ちょっと奥さん、聞いてよ

日々の出来事を小説風に記録。社会の端っこで息をひそめる人間の物語。ここだけは自分が主役。

悪くない日の夜の気分

風呂上りに自室へ戻るマガルの足取りは、いつもよりも軽やかで弾むように歩いていた。

いつもより少しだけ鼻の穴が広がり、意気揚々としている。

 

何か特別な良いことがあったというよりは、何も悪いことがなかったという言葉が一番ピッタリくる表現だと思う。

今日は今年初めて一度も仕事をしなかった日で、読みたかった本をたくさん読めた日で、好きな友達とごはんに行けた日で、一般的に見れば普通なのかもしれないけど、小さな幸せの一つ一つをマガルは噛み締めていた。

 

コップにビールを注ぎながらその音を楽しむ。

コッコッコッと小気味いい音を立ててコップに金色が満たされていく。

コップの中で液体は金色と白色の二層に分かれていて、段々と白色が侵食し始める。

ここだ、というところで注ぐ手を止めると、白色の勢いが弱まり、続いて泡のはじける音が耳をなでてくる。
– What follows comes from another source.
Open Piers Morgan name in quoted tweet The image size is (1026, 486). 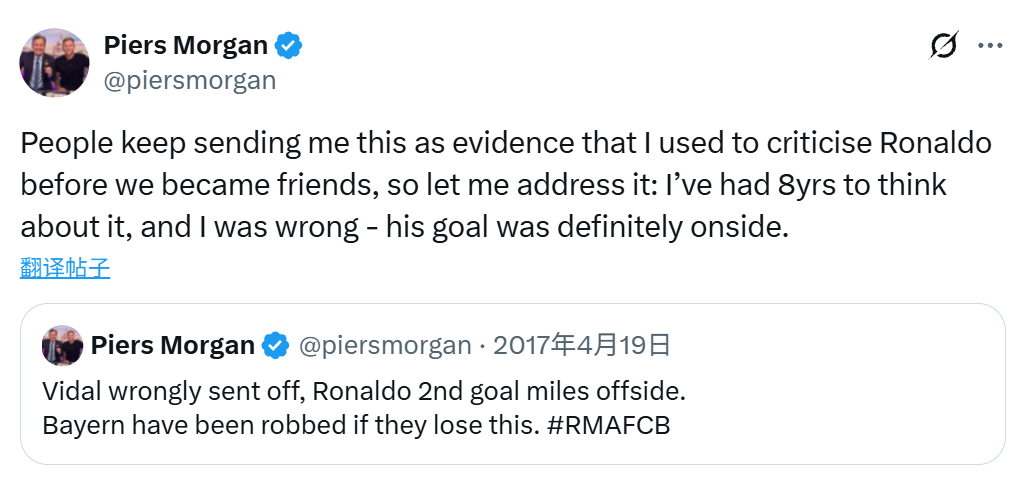[172, 346]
マガルはまだ白色の泡が勢力を保っているうちに口元へ運び込む。

ぐっと勢いをつけて飲み込むと、喉が一気に熱を持ち、次第に胃を冷やしていく。

昔祖父から「ビールは喉で飲むもんだ」と言われていたが、当時は意味が分からずただ頷くだけだった。

今その感覚を理解できていることと、それを楽しめている自分がいるということは少なからず大人になれているということだろうか。

 

マガルにとって今日は『普通』を楽しめる一日だった。